Compartmentalizing
May 14, 2011 § 3 Comments
My house is a disaster area.
In every square foot of it, something is distinctly out of place.
I feel drained just looking at the piles and messes throughout the house. I can hardly work here. Coupled with my incessant twitchiness from this summer’s flying intruders, I feel high-strung and nervous.
But I have to pack that anxiety away, prioritize, and focus.
Despite my descent into what appears to be summertime madness, I managed to read for the fifth time what can only be the world’s longest and most boring play EVER: Thomas Middleton and Thomas Dekker’s The Roaring Girl. A supposedly funny foray into cross-dressing and issues of gender, The Roaring Girl took me no fewer than four hours to complete–much longer than normal running time, I’d assume. The fact of the matter is that it’s a city comedy, which means a great deal of the action occurs on the streets of London (or some other recognizable English place), it contains a plethora of inside jokes and long-forgotten social commentaries, and it requires a fairly confident grasp of early modern English concerns for coherence’s sake.
In other words: ugh.
I’m not a fan of the city comedies. Plain and simple. I often find them boring, slow, and ofttimes difficult to follow. In The Roaring Girl, for instance, I am close to suggesting the entire city scene be excised from the play, in order instead to allow focus on the principal characters. The city scene follows the love triangles and deceitful behavior among married couples to prove each other’s fidelity–these couples are skilled laborers, not aristocrats. This is not to suggest that their side story isn’t itself interesting, but perhaps it deserves its own, separate play.

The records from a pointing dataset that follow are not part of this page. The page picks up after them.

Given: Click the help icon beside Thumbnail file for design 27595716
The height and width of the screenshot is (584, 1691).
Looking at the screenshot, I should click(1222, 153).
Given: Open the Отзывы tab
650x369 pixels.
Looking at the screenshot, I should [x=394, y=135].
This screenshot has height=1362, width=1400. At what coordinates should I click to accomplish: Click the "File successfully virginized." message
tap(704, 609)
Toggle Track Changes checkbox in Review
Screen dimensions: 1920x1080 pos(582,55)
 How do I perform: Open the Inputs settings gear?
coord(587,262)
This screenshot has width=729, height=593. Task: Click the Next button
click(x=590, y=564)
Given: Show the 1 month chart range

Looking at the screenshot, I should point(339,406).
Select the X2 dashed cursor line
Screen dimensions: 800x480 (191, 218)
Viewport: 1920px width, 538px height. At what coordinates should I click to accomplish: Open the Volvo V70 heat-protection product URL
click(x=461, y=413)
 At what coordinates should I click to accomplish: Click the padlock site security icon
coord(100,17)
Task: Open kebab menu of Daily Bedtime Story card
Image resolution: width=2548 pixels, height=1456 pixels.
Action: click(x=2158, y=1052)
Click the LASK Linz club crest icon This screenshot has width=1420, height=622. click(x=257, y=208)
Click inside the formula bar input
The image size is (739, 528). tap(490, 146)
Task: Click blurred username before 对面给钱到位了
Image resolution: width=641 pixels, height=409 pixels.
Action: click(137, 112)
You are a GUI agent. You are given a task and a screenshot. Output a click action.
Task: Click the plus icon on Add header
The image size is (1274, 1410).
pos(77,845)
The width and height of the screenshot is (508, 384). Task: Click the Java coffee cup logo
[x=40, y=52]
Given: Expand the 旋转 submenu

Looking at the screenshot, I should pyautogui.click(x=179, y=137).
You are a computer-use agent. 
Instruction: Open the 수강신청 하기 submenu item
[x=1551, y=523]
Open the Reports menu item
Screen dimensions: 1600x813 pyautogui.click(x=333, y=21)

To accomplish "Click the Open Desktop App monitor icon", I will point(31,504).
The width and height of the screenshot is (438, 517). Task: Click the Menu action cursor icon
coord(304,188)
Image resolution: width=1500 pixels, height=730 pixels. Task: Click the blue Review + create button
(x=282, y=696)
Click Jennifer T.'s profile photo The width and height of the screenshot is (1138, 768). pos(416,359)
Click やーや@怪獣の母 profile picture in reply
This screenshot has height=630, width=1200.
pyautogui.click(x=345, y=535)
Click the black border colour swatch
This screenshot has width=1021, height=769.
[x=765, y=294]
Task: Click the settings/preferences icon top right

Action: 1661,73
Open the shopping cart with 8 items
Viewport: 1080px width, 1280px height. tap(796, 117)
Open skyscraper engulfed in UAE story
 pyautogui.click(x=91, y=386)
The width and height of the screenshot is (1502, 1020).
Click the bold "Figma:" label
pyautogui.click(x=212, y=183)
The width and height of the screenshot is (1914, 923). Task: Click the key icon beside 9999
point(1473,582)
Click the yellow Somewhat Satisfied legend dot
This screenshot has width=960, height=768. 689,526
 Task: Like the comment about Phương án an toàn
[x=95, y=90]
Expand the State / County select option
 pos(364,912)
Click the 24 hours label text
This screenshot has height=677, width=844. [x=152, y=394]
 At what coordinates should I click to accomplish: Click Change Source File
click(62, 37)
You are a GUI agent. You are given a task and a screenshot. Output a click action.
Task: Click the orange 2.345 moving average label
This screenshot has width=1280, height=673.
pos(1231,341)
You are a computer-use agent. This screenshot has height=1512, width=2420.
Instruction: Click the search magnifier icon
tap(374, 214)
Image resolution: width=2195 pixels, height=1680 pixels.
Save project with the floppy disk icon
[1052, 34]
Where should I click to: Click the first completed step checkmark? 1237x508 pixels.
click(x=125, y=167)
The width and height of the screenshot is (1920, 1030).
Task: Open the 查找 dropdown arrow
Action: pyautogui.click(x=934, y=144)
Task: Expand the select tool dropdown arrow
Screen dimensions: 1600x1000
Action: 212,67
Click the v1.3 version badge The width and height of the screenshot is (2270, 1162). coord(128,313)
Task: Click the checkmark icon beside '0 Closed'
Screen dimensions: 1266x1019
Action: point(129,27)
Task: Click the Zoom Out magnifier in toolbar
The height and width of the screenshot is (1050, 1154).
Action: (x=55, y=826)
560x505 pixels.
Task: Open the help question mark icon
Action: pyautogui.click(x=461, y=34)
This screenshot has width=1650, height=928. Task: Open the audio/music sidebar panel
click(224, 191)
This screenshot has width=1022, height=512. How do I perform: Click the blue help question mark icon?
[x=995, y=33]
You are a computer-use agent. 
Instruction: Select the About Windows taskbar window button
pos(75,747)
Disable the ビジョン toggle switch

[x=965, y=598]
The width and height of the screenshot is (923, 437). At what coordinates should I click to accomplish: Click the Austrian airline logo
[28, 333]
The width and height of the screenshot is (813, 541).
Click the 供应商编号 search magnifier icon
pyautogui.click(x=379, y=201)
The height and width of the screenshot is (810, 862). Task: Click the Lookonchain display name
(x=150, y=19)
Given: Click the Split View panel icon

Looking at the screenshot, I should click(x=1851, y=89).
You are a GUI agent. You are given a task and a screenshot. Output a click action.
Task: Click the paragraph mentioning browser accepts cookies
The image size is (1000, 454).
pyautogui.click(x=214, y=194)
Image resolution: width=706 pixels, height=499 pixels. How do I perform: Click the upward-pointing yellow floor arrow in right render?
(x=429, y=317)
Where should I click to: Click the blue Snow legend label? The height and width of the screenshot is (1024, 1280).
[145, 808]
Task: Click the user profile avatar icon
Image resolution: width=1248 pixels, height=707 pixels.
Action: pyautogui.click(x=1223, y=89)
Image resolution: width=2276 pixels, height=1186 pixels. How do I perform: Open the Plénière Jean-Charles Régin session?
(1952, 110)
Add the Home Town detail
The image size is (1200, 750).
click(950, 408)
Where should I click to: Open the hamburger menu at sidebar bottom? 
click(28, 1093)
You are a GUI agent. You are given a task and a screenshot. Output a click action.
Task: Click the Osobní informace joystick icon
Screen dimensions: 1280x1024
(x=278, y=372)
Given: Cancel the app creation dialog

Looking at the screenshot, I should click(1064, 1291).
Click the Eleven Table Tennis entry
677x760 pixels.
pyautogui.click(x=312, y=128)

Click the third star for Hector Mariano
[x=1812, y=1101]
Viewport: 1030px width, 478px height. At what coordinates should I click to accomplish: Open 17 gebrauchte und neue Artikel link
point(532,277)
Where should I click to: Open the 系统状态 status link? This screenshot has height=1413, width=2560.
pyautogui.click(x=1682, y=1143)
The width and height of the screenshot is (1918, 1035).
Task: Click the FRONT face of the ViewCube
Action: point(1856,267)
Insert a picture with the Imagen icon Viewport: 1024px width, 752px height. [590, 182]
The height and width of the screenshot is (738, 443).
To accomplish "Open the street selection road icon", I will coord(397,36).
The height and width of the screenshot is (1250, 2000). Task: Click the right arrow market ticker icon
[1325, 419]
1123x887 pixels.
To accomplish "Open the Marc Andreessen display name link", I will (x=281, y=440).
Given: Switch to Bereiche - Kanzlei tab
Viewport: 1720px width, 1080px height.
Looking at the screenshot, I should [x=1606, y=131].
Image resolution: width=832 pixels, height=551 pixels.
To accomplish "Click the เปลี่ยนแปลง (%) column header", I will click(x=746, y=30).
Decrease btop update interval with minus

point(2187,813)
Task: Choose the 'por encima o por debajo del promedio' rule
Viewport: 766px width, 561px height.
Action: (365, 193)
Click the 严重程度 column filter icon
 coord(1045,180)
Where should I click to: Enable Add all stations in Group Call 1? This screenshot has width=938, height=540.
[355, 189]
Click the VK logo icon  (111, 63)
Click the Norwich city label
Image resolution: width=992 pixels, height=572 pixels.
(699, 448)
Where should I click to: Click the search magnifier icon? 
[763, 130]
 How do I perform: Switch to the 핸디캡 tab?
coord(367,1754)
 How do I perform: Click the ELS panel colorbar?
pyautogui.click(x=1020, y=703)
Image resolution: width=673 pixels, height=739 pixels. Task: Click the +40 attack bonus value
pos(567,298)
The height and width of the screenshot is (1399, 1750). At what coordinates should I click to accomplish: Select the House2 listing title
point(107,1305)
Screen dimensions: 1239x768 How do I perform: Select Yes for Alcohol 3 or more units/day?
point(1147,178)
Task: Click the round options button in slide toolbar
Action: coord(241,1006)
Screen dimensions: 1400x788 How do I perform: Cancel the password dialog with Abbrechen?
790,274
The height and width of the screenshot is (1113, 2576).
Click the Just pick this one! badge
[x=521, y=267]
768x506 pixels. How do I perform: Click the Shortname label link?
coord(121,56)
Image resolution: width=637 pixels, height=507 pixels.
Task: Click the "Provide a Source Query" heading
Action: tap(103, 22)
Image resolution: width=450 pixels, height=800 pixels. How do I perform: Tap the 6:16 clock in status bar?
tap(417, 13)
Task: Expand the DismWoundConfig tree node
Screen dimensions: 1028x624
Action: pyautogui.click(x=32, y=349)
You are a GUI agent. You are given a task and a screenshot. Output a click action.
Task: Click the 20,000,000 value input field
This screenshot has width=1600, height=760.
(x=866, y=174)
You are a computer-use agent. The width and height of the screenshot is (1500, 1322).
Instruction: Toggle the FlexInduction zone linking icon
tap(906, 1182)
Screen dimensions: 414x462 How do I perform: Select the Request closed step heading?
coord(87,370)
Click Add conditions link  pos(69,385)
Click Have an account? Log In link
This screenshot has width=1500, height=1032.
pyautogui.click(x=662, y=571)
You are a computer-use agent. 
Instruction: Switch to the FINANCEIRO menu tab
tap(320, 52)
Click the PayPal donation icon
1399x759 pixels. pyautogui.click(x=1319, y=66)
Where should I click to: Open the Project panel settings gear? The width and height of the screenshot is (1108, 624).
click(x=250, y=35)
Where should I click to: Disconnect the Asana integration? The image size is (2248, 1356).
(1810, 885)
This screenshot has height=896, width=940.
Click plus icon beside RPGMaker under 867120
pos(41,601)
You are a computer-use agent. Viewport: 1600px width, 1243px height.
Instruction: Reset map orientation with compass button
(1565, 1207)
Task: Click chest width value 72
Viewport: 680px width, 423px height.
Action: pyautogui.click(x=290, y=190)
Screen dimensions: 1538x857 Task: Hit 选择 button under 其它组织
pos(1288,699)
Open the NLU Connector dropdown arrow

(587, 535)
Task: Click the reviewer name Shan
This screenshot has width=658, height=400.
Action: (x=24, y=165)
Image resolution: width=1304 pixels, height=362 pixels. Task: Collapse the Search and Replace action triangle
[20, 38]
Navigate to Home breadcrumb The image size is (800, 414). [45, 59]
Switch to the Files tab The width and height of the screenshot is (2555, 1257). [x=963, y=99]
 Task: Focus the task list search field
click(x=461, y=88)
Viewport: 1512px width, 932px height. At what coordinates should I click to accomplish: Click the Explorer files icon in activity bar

Ah, well. Too late now. The Roaring Girl was first published as a quarto in 1611. Despite its age and my tardy criticism, I did manage to find some useful portions to include in my next dissertation chapter. The Roaring Girl focuses its principal action on a young man who intends to trick his obstinate father into letting him marry the woman he loves by fooling his father into believing that he is actually in love with the famous cross-dresser and pick-pocket Moll Cutpurse. Moll Cutpurse (fashioned after the real-life Mary Frith) was a “roaring girl,” the female equivalent to the “roaring boys” who caused trouble in local taverns. The real Moll was more than a tomboy–she was truly a transvestite, preferring the wardrobe and liberties that came with maleness. In the play, she is represented as a quick-witted woman who dominates nearly every man she encounters. Her portions of the play are the ones I enjoyed the most…and they came too few in number, for my tastes.
Tomorrow I’ll finish up my reread of plays with my fourth return to Knight of the Burning Pestle. (“Pestle” is pronounced “pezzle” and should remind you of a phallus, rather than a tool with which to grind herbs into dust. …the fact that it’s a “burning” phallus should be a fairly easy joke to crack.)
Next week: I begin work on my last big chapter!
Hummm- sounds like something to run out and pick up for a good Sunday afternoon read…..
Haha, yeah, I really sold it, didn’t I? 😉
Seriously! Must read immediately 🙂
Hope you get a break from the burning pestle soon?